→ **YOUR TASK**
Look at the entries below and restate word for word the lines from the first through the one that has "Click the chevron".

→ **DATA TO USE**
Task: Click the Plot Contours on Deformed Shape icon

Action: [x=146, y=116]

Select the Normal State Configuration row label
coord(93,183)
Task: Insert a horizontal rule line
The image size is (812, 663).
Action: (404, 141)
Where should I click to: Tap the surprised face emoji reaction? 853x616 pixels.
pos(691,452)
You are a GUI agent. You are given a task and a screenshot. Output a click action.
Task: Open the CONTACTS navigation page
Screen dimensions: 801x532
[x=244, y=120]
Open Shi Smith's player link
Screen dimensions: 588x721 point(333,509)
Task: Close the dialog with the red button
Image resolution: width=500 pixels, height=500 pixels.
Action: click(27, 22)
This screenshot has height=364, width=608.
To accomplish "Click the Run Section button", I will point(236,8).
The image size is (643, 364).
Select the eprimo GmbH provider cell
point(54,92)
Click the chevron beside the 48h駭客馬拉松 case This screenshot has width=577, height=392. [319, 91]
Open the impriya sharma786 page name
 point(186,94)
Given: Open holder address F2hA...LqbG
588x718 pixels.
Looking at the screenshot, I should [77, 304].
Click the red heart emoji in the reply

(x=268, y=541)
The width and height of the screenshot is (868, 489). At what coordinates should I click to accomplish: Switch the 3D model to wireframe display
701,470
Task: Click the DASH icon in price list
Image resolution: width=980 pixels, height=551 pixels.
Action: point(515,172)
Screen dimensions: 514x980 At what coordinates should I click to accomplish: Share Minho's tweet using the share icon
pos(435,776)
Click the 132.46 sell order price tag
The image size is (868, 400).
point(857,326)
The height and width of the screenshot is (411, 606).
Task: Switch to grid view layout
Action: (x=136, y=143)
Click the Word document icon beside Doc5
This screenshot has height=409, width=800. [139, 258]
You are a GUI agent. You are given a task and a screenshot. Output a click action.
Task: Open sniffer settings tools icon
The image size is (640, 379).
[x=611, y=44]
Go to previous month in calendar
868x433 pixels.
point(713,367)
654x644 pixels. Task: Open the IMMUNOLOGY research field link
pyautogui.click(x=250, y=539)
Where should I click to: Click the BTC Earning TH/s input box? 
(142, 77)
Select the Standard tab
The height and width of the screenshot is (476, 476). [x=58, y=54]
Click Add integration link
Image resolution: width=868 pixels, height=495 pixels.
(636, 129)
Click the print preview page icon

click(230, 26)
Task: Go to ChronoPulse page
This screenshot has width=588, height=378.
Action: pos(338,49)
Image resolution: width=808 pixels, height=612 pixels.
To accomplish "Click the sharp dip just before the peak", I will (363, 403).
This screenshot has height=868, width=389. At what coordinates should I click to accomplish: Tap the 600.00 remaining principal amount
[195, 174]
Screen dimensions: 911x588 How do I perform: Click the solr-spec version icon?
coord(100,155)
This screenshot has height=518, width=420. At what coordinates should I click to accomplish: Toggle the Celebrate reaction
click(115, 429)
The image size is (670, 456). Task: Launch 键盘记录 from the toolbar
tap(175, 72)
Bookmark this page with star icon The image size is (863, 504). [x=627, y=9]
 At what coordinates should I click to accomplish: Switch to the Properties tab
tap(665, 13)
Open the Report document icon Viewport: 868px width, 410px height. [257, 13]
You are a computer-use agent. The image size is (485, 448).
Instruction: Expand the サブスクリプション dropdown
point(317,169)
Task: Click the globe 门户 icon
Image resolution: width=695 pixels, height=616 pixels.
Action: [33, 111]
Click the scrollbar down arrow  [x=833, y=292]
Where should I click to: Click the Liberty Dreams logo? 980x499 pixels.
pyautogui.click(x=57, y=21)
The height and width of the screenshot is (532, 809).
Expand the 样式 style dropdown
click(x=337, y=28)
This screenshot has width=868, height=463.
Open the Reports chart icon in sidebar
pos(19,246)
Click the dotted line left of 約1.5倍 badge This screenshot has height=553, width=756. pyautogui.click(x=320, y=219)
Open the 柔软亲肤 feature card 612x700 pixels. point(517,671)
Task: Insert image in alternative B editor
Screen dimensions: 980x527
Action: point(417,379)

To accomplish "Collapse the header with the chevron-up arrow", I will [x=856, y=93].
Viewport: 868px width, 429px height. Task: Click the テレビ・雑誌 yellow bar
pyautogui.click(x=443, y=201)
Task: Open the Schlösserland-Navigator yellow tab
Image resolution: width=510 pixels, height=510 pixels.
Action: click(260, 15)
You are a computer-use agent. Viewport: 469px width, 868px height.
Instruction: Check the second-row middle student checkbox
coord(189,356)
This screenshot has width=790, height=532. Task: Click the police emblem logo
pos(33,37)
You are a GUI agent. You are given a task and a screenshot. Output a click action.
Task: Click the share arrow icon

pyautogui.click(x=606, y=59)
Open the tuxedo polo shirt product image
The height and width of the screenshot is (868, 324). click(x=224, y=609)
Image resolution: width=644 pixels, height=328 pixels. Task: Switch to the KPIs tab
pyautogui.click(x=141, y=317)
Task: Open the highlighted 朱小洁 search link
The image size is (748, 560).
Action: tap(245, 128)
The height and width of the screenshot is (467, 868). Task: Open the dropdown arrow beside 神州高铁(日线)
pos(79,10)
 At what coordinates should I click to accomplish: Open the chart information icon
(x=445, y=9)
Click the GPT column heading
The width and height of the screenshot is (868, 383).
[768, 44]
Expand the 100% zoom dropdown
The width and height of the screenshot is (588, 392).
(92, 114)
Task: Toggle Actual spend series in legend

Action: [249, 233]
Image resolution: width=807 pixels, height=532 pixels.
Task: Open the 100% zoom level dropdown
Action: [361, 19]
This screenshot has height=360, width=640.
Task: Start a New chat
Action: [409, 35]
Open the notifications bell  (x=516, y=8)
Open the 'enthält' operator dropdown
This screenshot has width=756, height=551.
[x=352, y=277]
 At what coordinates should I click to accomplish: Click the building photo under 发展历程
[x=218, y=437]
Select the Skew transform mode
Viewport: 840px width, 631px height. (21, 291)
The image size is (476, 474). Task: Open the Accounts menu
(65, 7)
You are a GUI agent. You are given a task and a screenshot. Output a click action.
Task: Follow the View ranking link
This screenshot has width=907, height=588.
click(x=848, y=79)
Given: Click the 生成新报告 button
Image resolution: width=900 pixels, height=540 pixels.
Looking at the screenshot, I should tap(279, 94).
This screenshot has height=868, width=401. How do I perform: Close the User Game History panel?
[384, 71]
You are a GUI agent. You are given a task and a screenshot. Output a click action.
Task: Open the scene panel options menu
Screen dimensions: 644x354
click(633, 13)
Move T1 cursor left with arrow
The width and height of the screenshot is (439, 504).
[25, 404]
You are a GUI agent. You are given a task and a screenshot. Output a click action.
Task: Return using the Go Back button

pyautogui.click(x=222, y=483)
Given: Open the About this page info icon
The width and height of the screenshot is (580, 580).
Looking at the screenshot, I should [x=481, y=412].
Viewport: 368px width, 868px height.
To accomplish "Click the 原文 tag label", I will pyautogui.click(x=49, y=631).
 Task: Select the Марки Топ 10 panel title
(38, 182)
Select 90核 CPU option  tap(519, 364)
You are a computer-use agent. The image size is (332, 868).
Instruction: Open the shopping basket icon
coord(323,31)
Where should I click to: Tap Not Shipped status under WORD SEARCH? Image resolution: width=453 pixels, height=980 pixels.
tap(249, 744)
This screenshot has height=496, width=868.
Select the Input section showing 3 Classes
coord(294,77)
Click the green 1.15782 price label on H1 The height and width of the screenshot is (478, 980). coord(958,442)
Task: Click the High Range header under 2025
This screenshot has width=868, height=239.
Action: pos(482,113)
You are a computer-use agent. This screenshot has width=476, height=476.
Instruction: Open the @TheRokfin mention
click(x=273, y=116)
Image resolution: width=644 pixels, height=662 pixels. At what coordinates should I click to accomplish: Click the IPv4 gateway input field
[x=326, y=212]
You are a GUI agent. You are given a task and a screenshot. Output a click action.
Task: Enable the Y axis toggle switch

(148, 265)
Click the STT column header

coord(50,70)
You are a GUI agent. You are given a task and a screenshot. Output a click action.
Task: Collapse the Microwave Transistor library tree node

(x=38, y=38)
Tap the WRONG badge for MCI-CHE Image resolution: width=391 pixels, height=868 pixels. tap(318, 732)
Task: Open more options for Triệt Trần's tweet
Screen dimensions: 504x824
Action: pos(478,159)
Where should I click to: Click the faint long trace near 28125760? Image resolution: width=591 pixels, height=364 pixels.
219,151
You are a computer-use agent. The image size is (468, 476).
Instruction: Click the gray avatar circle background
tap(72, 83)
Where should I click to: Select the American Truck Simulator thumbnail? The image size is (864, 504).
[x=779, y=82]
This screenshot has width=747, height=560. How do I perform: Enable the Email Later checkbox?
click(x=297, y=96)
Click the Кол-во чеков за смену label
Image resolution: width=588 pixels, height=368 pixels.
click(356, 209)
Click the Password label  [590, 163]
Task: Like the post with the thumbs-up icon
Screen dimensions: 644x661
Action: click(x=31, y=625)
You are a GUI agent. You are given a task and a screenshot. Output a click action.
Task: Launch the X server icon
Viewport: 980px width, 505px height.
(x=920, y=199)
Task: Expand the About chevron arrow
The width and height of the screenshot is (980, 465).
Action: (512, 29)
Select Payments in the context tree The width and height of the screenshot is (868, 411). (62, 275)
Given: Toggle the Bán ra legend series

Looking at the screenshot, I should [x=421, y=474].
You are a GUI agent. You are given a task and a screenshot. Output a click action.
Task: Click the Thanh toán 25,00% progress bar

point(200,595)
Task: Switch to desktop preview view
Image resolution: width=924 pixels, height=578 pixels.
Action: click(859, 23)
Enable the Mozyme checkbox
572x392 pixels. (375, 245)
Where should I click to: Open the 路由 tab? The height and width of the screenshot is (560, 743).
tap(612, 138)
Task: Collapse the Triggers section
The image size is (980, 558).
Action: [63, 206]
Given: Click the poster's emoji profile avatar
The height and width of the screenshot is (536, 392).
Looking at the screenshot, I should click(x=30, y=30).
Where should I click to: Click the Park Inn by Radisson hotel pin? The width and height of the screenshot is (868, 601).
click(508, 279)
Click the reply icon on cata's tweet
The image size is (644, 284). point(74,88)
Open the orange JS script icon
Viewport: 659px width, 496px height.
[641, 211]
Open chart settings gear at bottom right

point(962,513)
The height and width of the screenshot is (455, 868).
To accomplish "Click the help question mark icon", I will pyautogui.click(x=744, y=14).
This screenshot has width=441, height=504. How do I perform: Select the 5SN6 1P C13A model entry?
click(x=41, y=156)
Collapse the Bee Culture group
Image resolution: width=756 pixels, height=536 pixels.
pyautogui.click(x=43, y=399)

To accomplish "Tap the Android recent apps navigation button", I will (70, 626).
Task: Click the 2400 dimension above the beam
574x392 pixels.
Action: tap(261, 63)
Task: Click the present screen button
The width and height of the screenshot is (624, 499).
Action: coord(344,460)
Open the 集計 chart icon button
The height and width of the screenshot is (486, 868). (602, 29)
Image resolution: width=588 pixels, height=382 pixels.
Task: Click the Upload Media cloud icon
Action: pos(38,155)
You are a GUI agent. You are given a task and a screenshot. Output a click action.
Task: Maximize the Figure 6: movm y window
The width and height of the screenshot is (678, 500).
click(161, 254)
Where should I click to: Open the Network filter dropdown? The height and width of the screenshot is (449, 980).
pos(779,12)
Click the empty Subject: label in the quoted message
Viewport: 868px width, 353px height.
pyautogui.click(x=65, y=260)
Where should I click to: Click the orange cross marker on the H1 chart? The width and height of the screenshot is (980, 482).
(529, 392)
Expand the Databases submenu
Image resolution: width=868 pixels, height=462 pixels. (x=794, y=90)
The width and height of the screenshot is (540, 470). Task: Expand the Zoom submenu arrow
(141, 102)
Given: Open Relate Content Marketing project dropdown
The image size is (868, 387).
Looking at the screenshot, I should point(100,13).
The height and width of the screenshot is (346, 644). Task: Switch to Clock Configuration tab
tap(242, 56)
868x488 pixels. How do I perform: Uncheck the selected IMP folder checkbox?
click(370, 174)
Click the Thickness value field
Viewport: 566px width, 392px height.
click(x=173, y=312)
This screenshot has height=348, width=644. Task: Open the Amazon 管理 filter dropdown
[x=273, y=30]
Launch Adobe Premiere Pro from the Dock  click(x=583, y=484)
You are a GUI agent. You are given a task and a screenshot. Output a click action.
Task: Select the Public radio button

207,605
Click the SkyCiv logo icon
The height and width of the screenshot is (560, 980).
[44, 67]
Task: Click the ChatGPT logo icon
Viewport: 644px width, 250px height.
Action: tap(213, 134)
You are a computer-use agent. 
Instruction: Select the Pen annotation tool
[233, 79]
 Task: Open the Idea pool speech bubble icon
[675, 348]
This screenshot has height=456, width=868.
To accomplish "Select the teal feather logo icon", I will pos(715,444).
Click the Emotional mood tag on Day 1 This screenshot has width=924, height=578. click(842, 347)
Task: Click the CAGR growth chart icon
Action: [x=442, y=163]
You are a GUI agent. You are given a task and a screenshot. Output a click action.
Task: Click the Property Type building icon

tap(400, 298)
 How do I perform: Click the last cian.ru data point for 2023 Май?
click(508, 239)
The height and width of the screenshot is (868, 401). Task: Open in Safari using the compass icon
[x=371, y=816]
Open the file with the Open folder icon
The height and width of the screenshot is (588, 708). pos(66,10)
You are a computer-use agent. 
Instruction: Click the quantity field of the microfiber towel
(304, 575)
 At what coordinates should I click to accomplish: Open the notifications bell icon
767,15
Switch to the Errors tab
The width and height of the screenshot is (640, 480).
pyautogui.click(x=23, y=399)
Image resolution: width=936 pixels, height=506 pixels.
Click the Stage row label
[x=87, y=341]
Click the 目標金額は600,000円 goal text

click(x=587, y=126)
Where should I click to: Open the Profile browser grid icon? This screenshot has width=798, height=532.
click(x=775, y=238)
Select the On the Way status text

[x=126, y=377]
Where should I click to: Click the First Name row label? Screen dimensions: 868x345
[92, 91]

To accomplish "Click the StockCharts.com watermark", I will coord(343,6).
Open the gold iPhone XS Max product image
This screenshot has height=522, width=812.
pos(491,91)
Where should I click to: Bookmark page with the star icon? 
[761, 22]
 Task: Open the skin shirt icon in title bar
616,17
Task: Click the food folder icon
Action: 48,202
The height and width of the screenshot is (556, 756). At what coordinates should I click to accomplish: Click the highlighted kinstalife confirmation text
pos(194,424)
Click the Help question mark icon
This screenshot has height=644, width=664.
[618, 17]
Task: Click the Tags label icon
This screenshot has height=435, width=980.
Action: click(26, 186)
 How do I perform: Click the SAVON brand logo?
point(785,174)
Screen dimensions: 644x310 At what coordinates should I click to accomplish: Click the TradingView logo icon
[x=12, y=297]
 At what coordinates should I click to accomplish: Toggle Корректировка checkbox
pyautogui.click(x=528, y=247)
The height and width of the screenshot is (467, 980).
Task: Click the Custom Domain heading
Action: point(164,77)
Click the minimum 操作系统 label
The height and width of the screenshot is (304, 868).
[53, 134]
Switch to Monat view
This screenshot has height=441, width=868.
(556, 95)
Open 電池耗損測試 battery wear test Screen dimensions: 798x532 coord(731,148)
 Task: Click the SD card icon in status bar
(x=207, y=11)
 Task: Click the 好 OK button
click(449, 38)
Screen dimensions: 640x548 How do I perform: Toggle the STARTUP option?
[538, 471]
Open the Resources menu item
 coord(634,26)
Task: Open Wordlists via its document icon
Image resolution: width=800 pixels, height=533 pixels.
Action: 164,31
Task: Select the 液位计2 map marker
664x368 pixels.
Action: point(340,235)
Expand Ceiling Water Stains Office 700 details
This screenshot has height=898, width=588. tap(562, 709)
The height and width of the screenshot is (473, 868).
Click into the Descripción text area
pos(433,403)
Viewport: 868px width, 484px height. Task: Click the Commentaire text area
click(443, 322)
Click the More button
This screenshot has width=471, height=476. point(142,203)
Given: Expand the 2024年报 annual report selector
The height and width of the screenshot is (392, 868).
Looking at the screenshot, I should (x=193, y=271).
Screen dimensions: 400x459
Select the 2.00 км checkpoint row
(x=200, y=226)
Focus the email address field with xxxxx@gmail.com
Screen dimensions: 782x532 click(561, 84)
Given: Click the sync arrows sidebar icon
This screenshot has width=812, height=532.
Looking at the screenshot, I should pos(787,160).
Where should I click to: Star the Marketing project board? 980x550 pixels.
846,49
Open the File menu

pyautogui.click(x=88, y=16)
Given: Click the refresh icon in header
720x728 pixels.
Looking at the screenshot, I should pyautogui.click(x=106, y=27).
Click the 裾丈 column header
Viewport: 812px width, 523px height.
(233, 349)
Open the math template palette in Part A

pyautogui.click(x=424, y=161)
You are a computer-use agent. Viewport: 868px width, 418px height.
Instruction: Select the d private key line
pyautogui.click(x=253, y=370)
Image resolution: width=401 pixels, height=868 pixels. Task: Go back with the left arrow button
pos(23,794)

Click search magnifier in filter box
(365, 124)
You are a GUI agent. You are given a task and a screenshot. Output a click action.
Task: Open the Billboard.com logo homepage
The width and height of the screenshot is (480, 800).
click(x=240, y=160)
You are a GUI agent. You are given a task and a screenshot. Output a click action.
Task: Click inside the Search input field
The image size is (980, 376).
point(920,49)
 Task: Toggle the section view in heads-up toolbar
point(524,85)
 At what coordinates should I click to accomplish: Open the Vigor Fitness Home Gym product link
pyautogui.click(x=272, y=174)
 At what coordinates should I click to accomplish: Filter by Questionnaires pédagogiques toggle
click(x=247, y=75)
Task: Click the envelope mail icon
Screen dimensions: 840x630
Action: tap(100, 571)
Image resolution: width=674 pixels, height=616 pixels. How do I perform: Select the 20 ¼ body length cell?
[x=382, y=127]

→ **RESULT FOR THIS EXERCISE**
Task: Click the Plot Contours on Deformed Shape icon

Action: [x=146, y=116]

Select the Normal State Configuration row label
coord(93,183)
Task: Insert a horizontal rule line
The image size is (812, 663).
Action: (404, 141)
Where should I click to: Tap the surprised face emoji reaction? 853x616 pixels.
pos(691,452)
You are a GUI agent. You are given a task and a screenshot. Output a click action.
Task: Open the CONTACTS navigation page
Screen dimensions: 801x532
[x=244, y=120]
Open Shi Smith's player link
Screen dimensions: 588x721 point(333,509)
Task: Close the dialog with the red button
Image resolution: width=500 pixels, height=500 pixels.
Action: click(27, 22)
This screenshot has height=364, width=608.
To accomplish "Click the Run Section button", I will point(236,8).
The image size is (643, 364).
Select the eprimo GmbH provider cell
point(54,92)
Click the chevron beside the 48h駭客馬拉松 case This screenshot has width=577, height=392. [319, 91]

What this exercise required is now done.